In questi giorni esce la nuova avventura di Asterix, la 36esima se non ho perso il conto. Testi e disegni non sono più dei mitici goscinny ed uderzo (il primo scomparso da molto tempo, il secondo ha smesso due o tre storie fa). E cambia anche la casa editrice, non più Mondadori ma panini. Speriamo che questo nuovo episodio sia migliore degli ultimi che erano decisamente leggerini.
Preso e letto, è migliore delle ultime avventure (sia come testi, che come disegni, che come storia in sè), ma la classe del mitico duo è lontana, comunque vale i suoi dodici euro. Ah, chiedo venia, avevo usato un’immagine troppo grossa?
A me è piaciuto: è in linea con il “nuovo” Asterix del precedente “Asterix e i pitti”, che pure non mi era affatto dispiaciuto.

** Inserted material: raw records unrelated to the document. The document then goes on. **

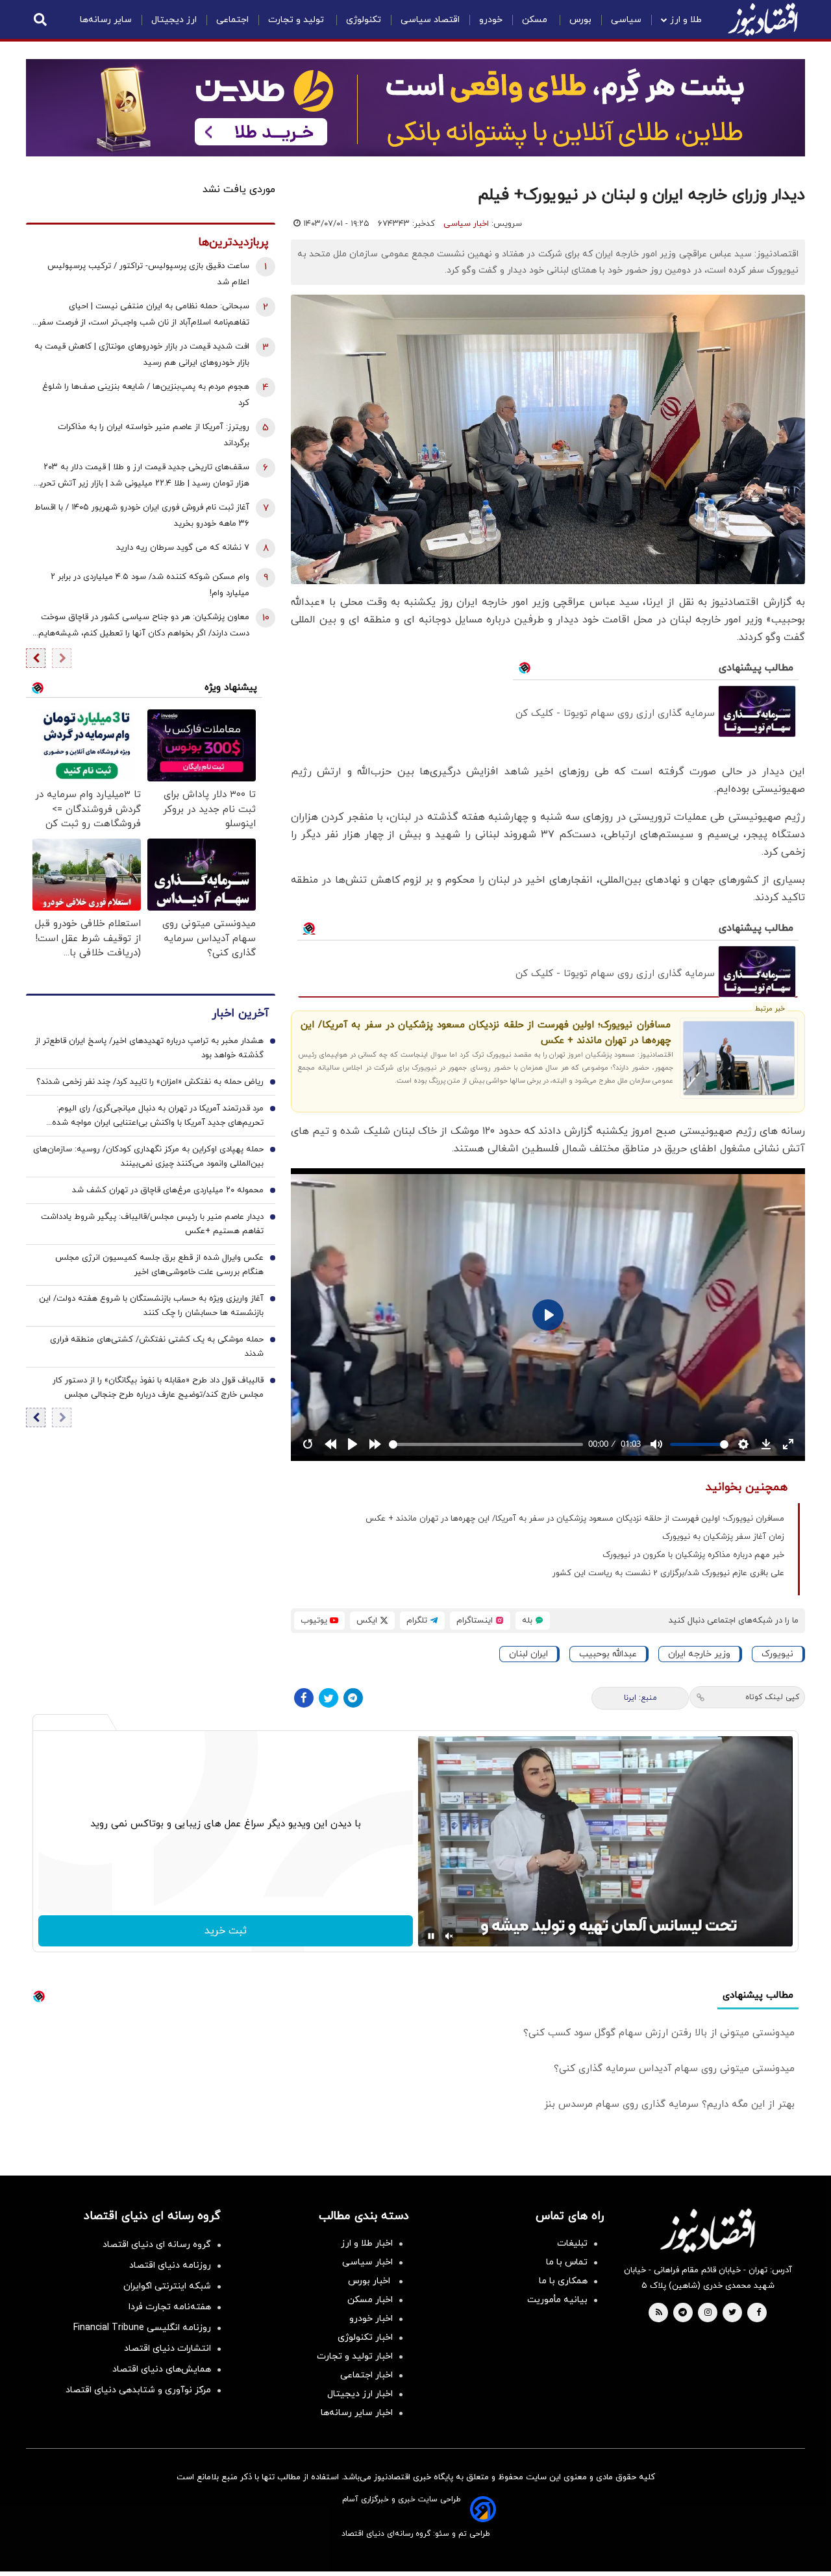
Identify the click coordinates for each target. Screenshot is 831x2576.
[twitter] (732, 2313)
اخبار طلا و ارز (367, 2243)
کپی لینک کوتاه (772, 1697)
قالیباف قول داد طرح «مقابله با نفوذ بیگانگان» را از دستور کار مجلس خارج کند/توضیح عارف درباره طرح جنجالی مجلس (158, 1388)
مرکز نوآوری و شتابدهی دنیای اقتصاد (138, 2390)
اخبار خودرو (371, 2318)
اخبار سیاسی (466, 224)
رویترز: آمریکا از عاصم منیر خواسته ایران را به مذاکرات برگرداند (153, 435)
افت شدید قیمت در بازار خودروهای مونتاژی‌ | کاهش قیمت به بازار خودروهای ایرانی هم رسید (141, 355)
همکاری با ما (563, 2281)
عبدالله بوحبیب (608, 1654)
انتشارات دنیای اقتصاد (167, 2348)
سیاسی (626, 20)
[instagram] (708, 2313)
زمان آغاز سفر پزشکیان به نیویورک (723, 1537)
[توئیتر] (328, 1698)
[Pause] (431, 1936)
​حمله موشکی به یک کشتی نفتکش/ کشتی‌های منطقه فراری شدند (157, 1347)
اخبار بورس (370, 2281)
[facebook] (758, 2313)
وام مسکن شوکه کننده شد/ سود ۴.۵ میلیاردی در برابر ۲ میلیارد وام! (150, 585)
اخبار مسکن (370, 2300)
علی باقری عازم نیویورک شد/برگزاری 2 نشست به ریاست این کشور (668, 1573)
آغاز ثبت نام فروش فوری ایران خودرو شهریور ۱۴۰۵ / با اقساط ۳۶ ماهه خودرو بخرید (141, 516)
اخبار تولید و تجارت (355, 2356)
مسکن (536, 20)
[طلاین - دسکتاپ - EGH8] (415, 107)
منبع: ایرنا (640, 1698)
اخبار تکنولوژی (365, 2337)
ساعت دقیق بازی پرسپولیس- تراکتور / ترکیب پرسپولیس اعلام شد (148, 274)
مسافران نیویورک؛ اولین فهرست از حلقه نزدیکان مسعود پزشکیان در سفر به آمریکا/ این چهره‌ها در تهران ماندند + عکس (486, 1033)
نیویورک (777, 1654)
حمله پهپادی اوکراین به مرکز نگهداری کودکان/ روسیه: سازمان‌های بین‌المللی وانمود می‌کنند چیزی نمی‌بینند (148, 1157)
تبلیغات (572, 2243)
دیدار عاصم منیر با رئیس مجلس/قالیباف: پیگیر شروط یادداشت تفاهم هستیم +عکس (152, 1224)
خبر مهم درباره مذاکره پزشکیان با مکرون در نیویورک (693, 1555)
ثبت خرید (226, 1931)
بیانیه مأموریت (557, 2300)
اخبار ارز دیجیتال (360, 2394)
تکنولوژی (363, 20)
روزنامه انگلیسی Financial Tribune (142, 2328)
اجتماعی (232, 20)
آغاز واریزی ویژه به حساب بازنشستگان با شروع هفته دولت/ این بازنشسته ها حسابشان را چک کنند (151, 1306)
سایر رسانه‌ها (106, 20)
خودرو (490, 20)
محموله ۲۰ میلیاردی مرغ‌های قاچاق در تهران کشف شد (168, 1190)
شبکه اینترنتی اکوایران (167, 2286)
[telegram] (682, 2313)
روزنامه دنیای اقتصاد (170, 2265)
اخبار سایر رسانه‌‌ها (357, 2413)
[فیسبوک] (304, 1698)
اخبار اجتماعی (366, 2375)
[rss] (659, 2313)
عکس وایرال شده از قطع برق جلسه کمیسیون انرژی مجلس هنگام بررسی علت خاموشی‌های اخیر (159, 1265)
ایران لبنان (528, 1654)
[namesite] (763, 19)
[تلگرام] (353, 1698)
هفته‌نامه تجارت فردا (170, 2307)
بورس (580, 20)
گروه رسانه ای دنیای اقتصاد (157, 2245)
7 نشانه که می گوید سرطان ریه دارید (182, 548)
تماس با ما (567, 2262)
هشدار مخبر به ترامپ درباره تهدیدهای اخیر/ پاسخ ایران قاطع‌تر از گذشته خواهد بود (149, 1048)
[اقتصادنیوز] (708, 2230)
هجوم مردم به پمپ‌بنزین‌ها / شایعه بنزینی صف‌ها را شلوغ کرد (145, 395)
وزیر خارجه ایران (699, 1654)
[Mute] (449, 1936)
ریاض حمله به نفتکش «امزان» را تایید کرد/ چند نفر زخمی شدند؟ (150, 1082)
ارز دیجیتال (174, 20)
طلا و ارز (685, 20)
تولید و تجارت (297, 20)
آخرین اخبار (240, 1013)
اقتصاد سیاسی (430, 20)
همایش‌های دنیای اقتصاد (161, 2369)
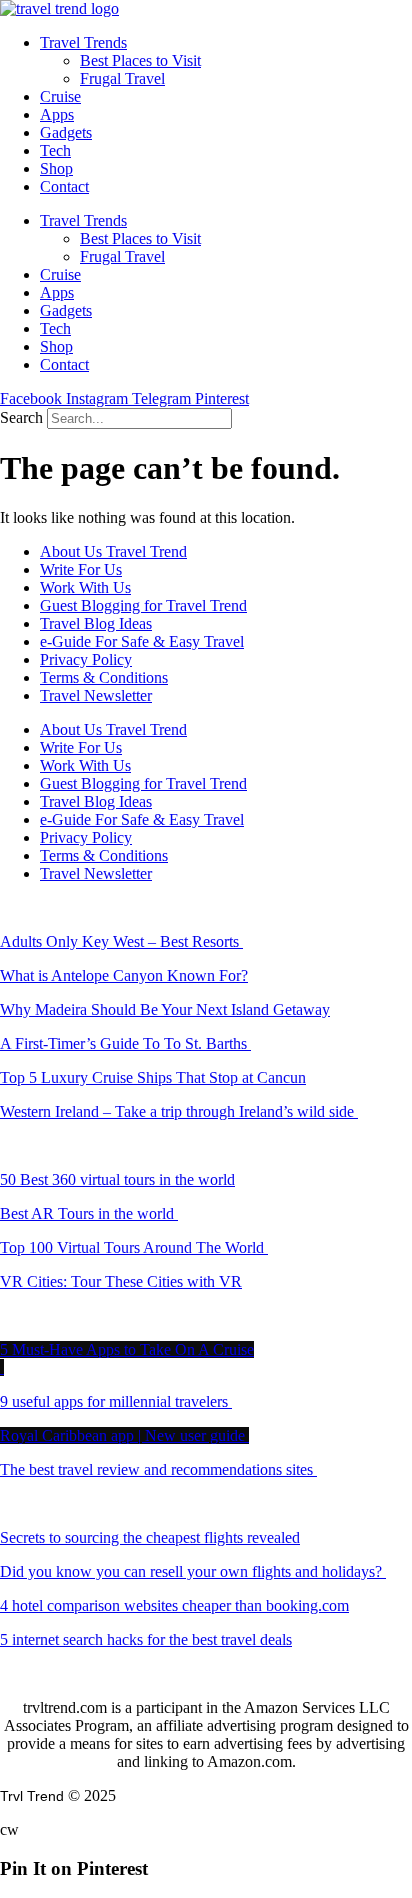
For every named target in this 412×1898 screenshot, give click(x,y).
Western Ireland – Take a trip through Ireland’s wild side (179, 1111)
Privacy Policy (86, 659)
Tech (55, 150)
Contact (64, 186)
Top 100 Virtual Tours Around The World (134, 1247)
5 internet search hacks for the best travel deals (146, 1639)
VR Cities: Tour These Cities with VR (121, 1281)
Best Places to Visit (140, 60)
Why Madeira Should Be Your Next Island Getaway (165, 1009)
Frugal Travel (122, 78)
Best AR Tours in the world (89, 1213)
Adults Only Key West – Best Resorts (121, 941)
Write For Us (81, 569)
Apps (57, 114)
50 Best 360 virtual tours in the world (117, 1179)
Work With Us (85, 587)
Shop (56, 168)
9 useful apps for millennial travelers (116, 1401)
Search (21, 417)
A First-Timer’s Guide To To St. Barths (125, 1043)
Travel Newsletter (96, 695)
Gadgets (66, 132)
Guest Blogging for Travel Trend (143, 605)
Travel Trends (83, 42)
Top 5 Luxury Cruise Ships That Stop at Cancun (153, 1077)
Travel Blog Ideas (96, 623)
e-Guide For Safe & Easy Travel (142, 641)
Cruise (60, 96)
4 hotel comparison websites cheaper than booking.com (174, 1605)
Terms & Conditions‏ (104, 677)
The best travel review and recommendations (156, 1469)
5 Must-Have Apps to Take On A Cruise (127, 1349)
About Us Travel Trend (113, 551)
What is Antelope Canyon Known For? (124, 975)
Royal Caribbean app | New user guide (124, 1435)
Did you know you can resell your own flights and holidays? (193, 1571)
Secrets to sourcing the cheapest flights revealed (150, 1537)
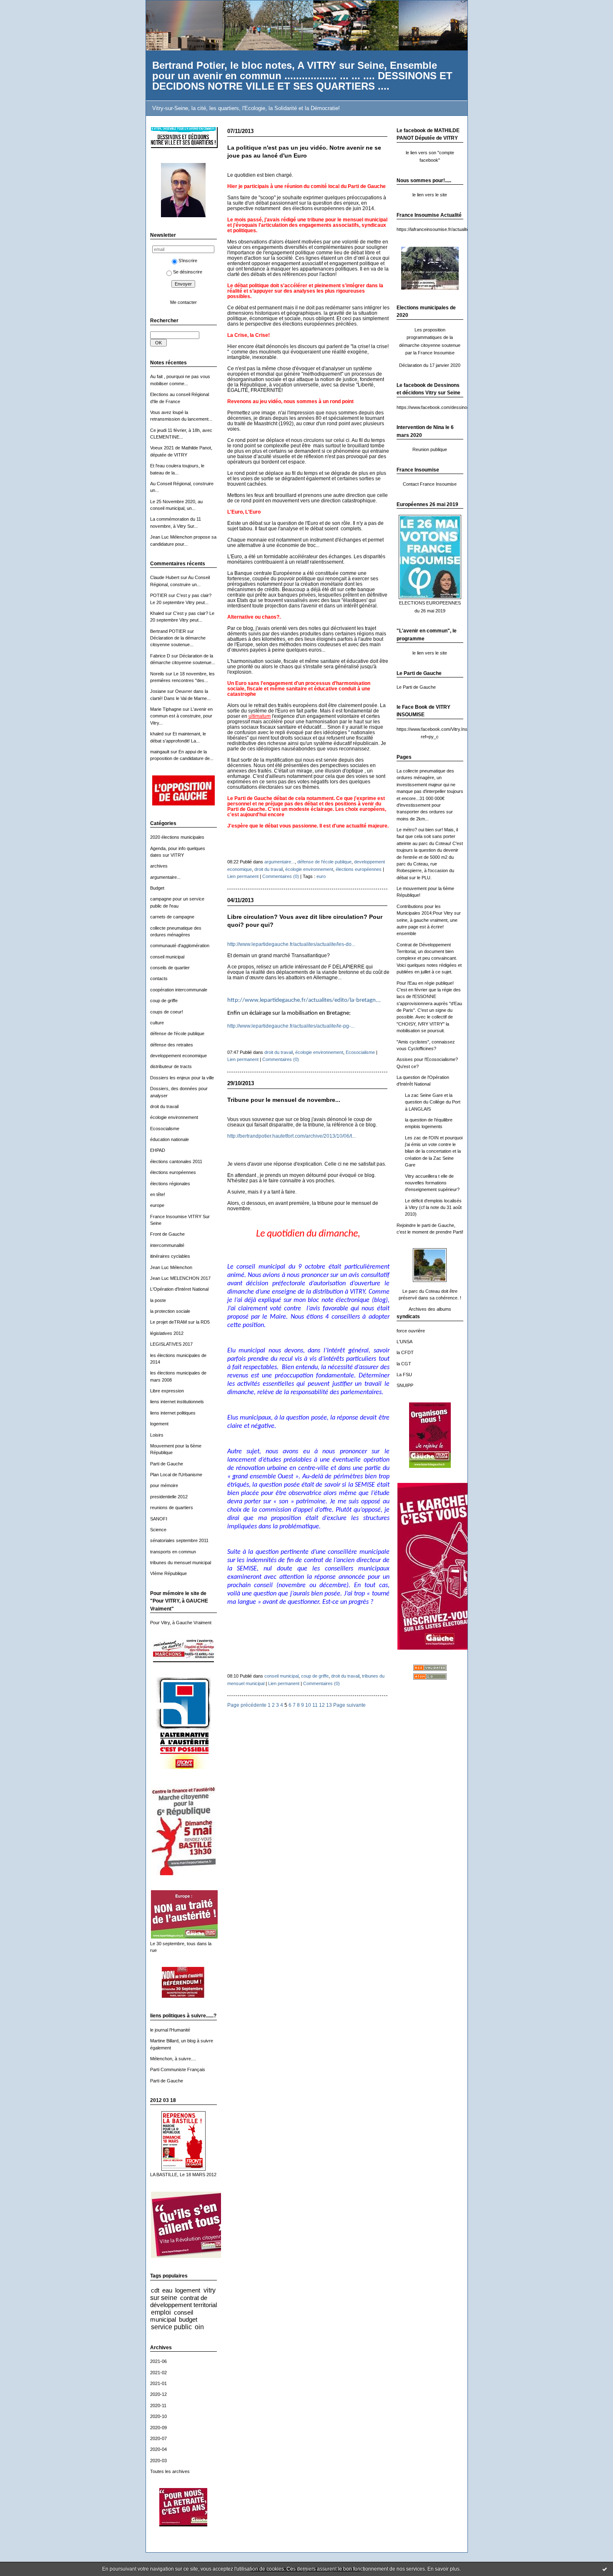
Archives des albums (430, 1309)
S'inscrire (187, 260)
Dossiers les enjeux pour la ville (182, 1077)
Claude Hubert (164, 577)
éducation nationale (169, 1139)
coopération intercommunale (178, 989)
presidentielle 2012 (169, 1496)
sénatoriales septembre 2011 (179, 1540)
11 (315, 1705)
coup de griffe (164, 1000)
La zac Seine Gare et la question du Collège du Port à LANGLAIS (432, 1102)
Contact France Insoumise (430, 484)
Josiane (158, 691)
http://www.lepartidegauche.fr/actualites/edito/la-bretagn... (304, 1000)
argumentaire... (165, 877)
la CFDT (405, 1352)
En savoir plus (443, 2569)
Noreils (157, 673)
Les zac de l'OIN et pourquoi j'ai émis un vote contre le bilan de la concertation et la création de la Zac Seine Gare (433, 1151)
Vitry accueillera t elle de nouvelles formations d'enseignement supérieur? (432, 1183)
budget (188, 2319)
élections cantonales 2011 (176, 1161)
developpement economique (178, 1055)
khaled (156, 733)
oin (199, 2326)
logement (159, 1423)
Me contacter (183, 302)
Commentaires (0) (280, 876)
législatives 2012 (166, 1333)
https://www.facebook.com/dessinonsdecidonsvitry (448, 407)
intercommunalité (167, 1245)
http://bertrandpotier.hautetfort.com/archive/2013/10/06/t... (291, 1136)
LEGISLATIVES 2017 (171, 1344)
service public (171, 2326)
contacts (159, 978)
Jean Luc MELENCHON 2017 (180, 1278)
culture (157, 1022)
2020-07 (158, 2438)
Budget (157, 887)
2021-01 (158, 2383)
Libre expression (167, 1390)
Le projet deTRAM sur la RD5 (180, 1321)
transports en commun (173, 1551)
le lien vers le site (429, 194)
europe (157, 1205)
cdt (155, 2290)
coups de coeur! (166, 1011)
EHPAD (157, 1150)
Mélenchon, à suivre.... (173, 2058)
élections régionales (170, 1183)
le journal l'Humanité (170, 2029)
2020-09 (158, 2427)
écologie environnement (174, 1117)
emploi (161, 2312)
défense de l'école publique (177, 1033)
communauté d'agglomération (179, 945)
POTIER (158, 595)
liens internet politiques (173, 1412)
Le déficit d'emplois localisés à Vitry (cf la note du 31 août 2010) (433, 1207)
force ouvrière (411, 1330)
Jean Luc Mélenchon (171, 1267)
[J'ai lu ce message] (604, 2569)
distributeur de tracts (171, 1066)
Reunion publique (429, 449)
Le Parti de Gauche (416, 687)
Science (158, 1529)
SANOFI (158, 1518)
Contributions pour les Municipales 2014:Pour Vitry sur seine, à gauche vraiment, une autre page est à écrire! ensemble (429, 920)
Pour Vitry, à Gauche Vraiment (180, 1622)
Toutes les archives (170, 2471)
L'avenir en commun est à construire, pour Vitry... (181, 716)
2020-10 (158, 2416)
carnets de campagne (172, 916)
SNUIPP (405, 1385)
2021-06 (158, 2361)
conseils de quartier (170, 967)
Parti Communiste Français (177, 2069)
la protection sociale (170, 1311)
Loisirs (156, 1434)
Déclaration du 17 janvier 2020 (429, 365)
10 (308, 1705)
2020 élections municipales (177, 837)
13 (329, 1705)
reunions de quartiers (171, 1507)
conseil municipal (167, 956)
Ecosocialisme (164, 1128)
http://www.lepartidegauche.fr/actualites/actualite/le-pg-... (290, 1025)
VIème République (168, 1573)
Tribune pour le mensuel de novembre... (283, 1100)
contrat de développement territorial (183, 2301)
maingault (159, 751)
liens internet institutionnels (177, 1401)
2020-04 (158, 2449)
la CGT (404, 1363)
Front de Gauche (167, 1234)
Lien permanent (243, 876)
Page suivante (349, 1705)
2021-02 (158, 2372)
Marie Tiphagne (165, 709)
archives (159, 865)
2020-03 (158, 2460)
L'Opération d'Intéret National (179, 1289)
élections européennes (173, 1172)
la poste (158, 1300)
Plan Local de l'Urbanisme (176, 1474)
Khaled (157, 613)
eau (167, 2290)
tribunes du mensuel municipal (180, 1562)
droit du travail (164, 1106)
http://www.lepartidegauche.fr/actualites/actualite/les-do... (291, 944)
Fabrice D (160, 655)
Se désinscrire (187, 271)
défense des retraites (171, 1044)
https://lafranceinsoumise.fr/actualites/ (435, 229)
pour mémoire (164, 1485)
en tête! (157, 1194)
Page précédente (246, 1705)
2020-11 (158, 2405)
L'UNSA (404, 1341)
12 (322, 1705)
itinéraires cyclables (170, 1256)
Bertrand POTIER (168, 631)
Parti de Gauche (166, 1463)
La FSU (404, 1374)
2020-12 (158, 2394)
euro (321, 876)
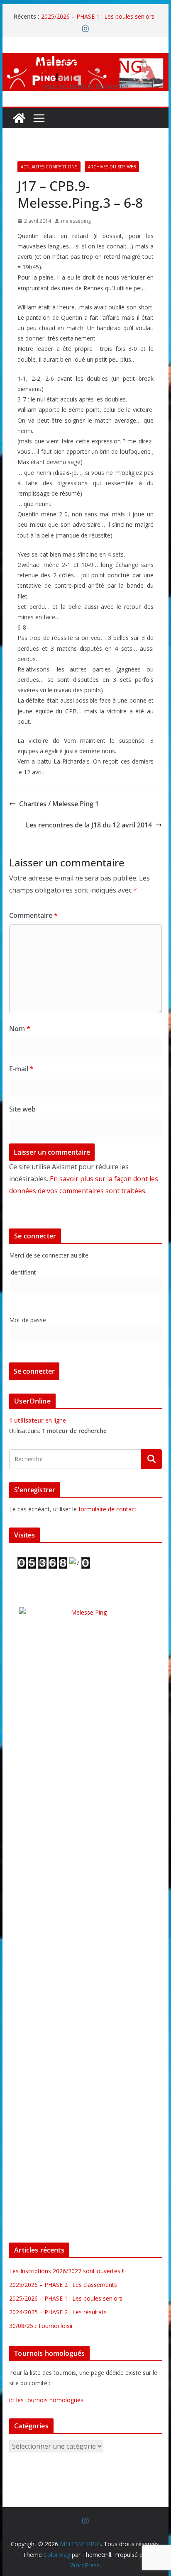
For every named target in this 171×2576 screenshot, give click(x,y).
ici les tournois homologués (46, 2400)
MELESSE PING (85, 66)
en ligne (37, 1420)
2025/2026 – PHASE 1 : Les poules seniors (97, 16)
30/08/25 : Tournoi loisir (41, 2326)
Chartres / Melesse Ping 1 (59, 803)
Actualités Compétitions (49, 167)
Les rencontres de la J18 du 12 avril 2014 (89, 824)
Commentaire (33, 915)
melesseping (76, 220)
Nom (19, 1028)
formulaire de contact (107, 1509)
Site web (22, 1109)
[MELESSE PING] (19, 118)
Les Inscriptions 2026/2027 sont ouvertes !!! (67, 2271)
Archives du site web (112, 167)
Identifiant (22, 1272)
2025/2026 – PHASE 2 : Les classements (63, 2285)
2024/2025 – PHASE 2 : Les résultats (58, 2312)
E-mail (21, 1068)
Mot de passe (27, 1320)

Non sono certo allo stesso livello degli albi sceneggiati da Goscinny, ci mancherebbe, ma li trovo infinitamente meglio di quelli fatti dal solo Uderzo, dei quali salvo giusto il primo “Il grande fossato” e poco altro: spiace dirlo, ma gli ultimi “La rosa e il gladio”, “La traviata” e specialmente quello con gli alieni erano brutti, brutti forte.
La scelta di far continuare il personaggio ad altri, a mio parere, è stata azzeccata.